Work to be completed -> Below are several entries. Transcribe exactly those lines that fall from the one with "recruiting process (241, 1717)" through the one with "10GS+ The Ultimate (95, 154)", end lines included.

━━━━━ Available data

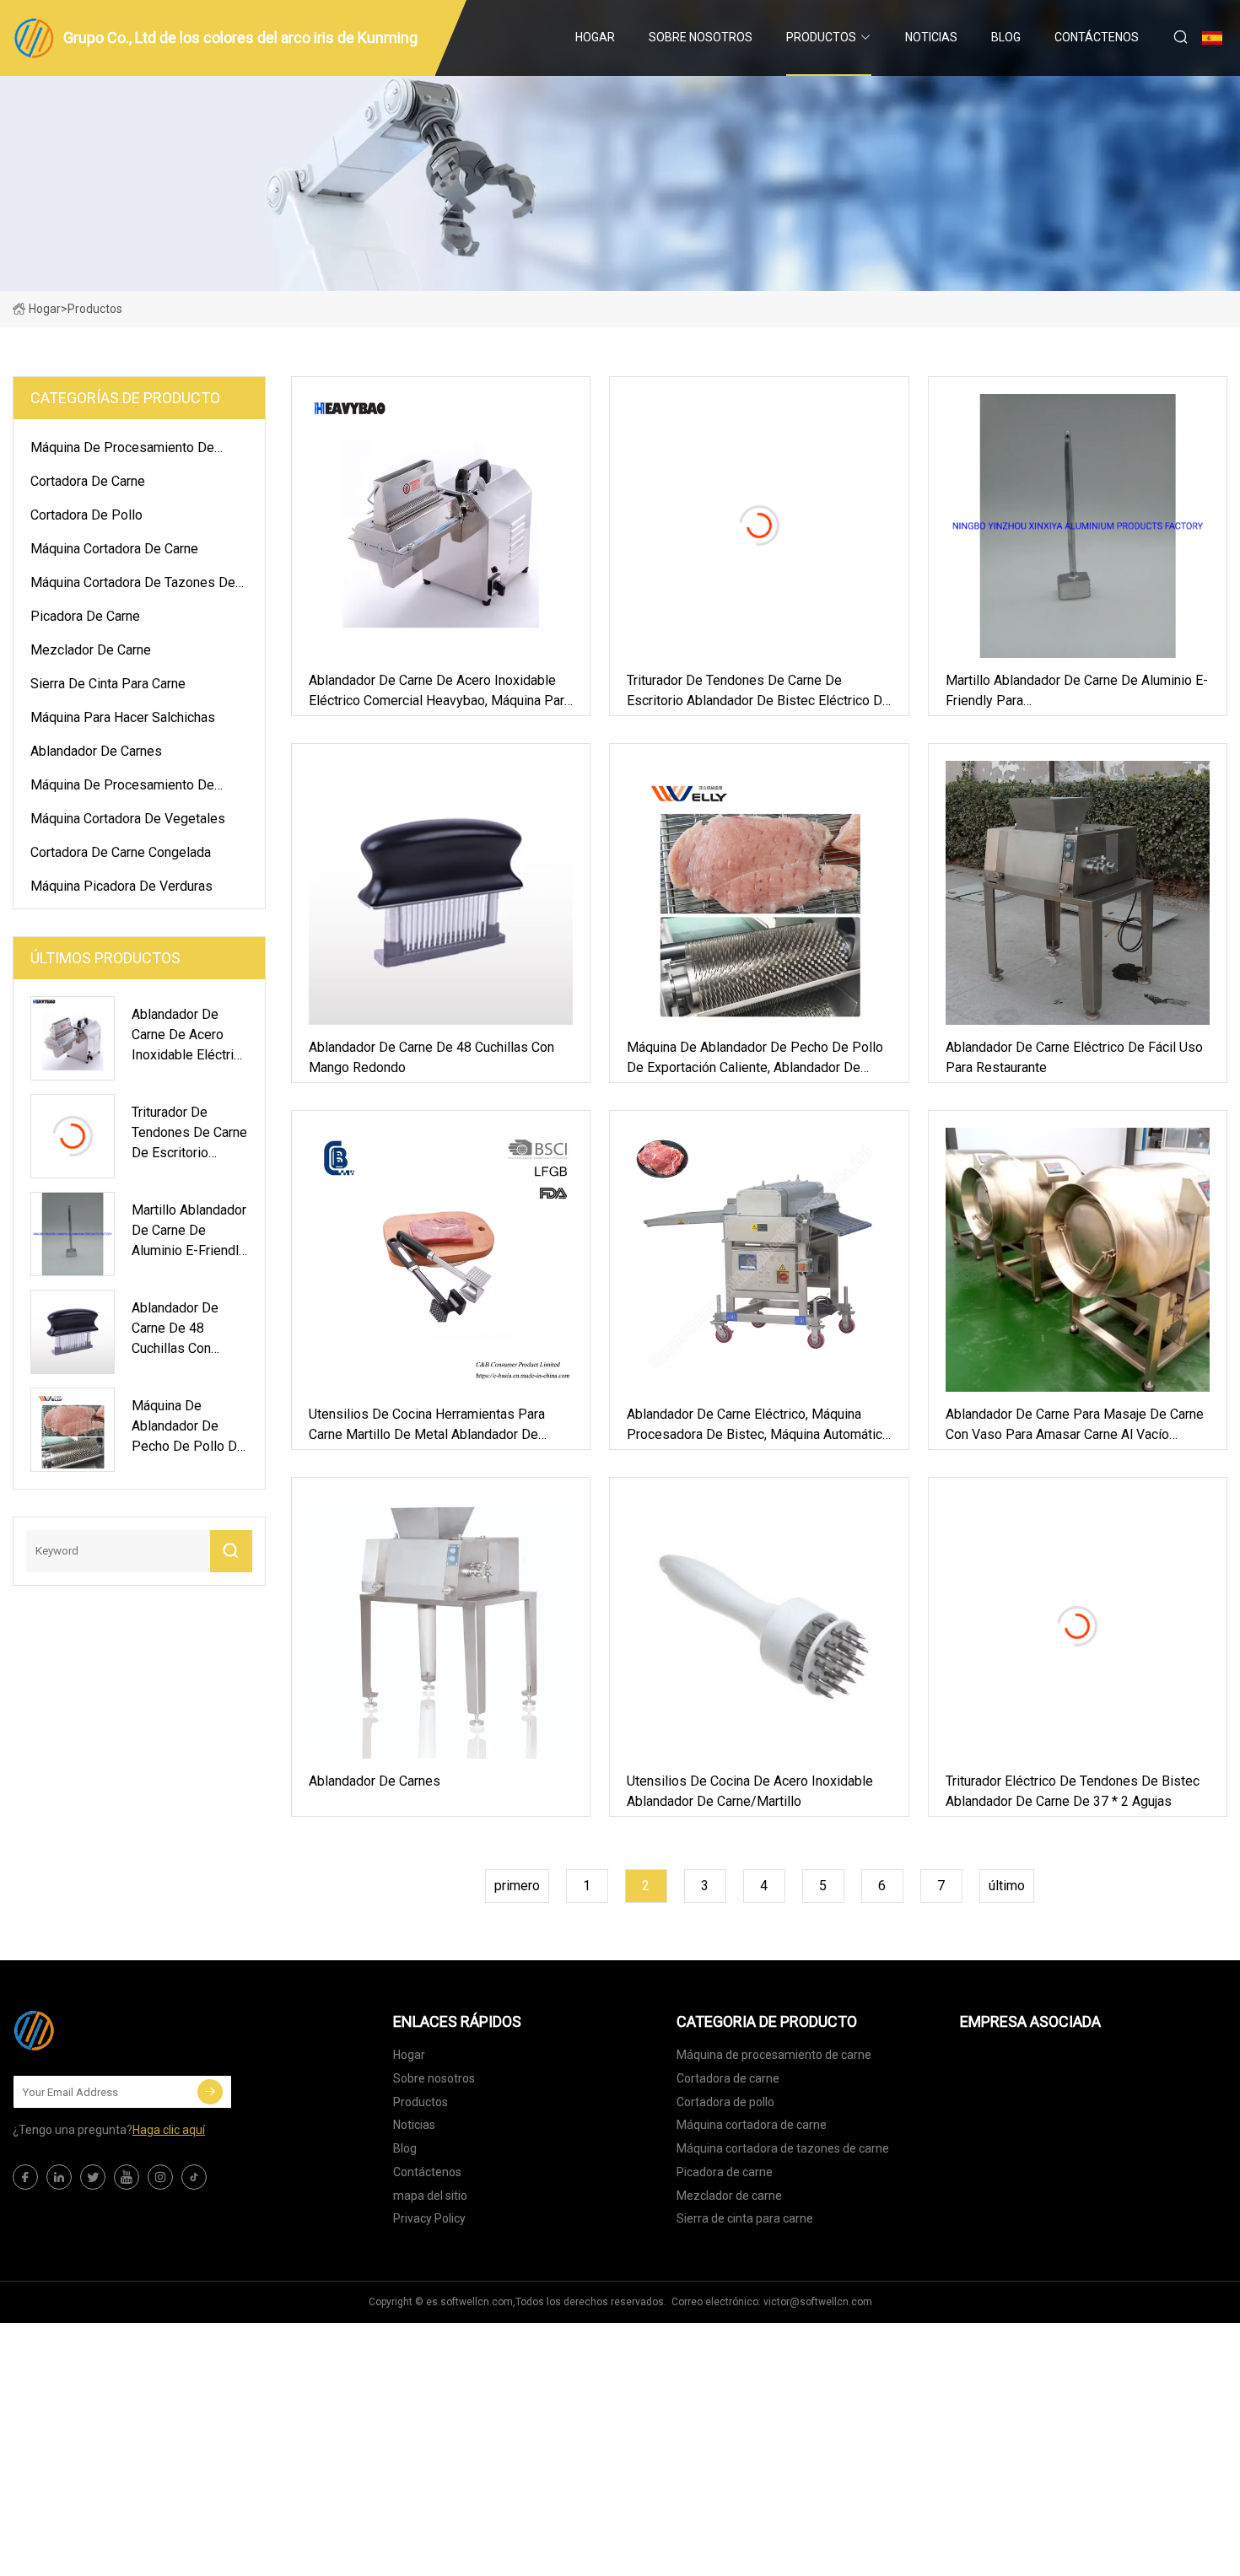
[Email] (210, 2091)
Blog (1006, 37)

━━━━━━━━━━
━━━━━ Available data

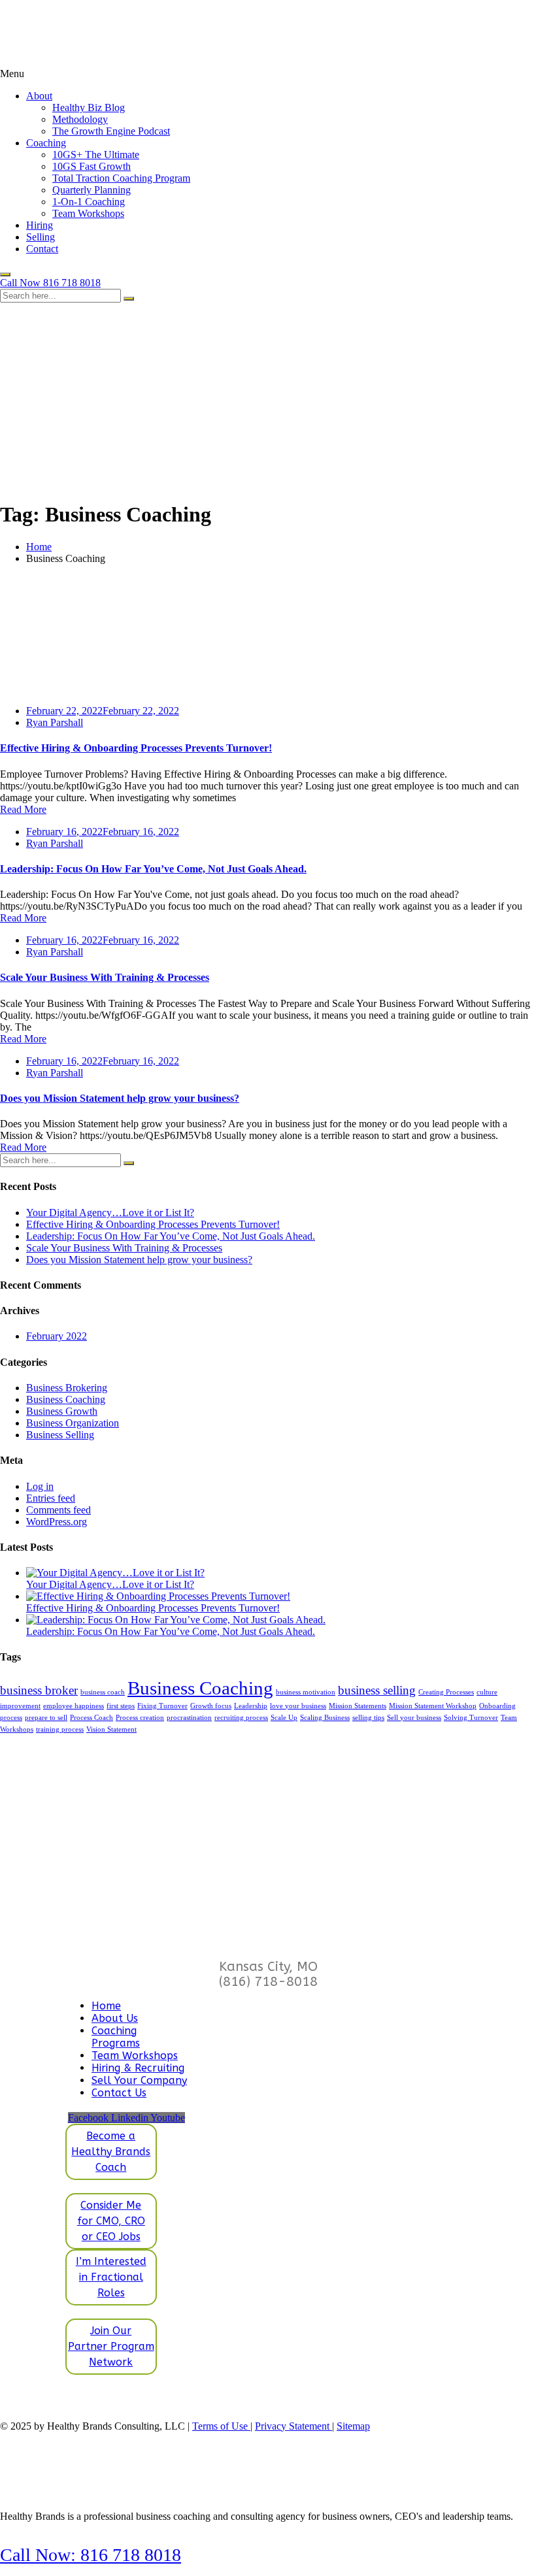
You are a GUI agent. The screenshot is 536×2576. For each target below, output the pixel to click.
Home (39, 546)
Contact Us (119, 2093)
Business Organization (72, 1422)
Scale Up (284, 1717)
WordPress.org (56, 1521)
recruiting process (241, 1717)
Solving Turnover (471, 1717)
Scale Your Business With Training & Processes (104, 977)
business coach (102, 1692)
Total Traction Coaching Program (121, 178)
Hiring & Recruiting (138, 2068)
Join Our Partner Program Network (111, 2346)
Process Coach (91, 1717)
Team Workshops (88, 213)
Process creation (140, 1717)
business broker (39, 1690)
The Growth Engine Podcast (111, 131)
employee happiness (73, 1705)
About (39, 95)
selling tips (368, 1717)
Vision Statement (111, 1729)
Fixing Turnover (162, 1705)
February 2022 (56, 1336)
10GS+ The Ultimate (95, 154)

━━━━━━━━━━

Exercise response ->
recruiting process (241, 1717)
Solving Turnover (471, 1717)
Scale Your Business With Training & Processes (104, 977)
business coach (102, 1692)
Total Traction Coaching Program (121, 178)
Hiring & Recruiting (138, 2068)
Join Our Partner Program Network (111, 2346)
Process Coach (91, 1717)
Team Workshops (88, 213)
Process creation (140, 1717)
business broker (39, 1690)
The Growth Engine Podcast (111, 131)
employee happiness (73, 1705)
About (39, 95)
selling tips (368, 1717)
Vision Statement (111, 1729)
Fixing Turnover (162, 1705)
February 2022 (56, 1336)
10GS+ The Ultimate (95, 154)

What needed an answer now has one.